**Given records:**
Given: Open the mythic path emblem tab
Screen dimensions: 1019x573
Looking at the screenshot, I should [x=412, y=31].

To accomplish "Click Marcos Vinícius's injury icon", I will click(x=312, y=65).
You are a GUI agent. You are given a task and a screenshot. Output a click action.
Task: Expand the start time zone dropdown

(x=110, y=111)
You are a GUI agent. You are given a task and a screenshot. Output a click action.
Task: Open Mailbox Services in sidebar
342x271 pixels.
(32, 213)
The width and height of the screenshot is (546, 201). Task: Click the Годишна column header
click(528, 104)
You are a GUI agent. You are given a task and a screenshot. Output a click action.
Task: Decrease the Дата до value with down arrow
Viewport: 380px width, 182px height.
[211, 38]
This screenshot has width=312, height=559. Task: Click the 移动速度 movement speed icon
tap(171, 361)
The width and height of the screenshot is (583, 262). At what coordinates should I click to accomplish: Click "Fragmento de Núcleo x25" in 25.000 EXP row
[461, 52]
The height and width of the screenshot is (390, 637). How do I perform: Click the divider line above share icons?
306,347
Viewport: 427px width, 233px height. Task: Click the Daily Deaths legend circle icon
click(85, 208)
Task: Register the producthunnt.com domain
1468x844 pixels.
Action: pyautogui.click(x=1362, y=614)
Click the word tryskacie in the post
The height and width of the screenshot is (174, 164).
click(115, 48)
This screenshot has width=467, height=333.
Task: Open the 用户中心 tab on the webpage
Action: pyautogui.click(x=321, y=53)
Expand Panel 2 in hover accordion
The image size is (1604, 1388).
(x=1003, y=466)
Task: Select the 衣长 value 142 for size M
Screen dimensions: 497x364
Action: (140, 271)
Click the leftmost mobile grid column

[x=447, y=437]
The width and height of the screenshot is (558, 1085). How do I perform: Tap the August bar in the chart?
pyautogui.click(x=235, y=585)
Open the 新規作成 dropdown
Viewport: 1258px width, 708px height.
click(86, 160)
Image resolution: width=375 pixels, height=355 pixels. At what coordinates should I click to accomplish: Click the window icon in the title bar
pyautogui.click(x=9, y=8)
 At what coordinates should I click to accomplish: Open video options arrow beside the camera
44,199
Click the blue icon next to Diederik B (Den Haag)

**Required work:**
Reproduce each line of the records in which "value" appears.

**Output for this exercise:**
Task: Decrease the Дата до value with down arrow
Task: Select the 衣长 value 142 for size M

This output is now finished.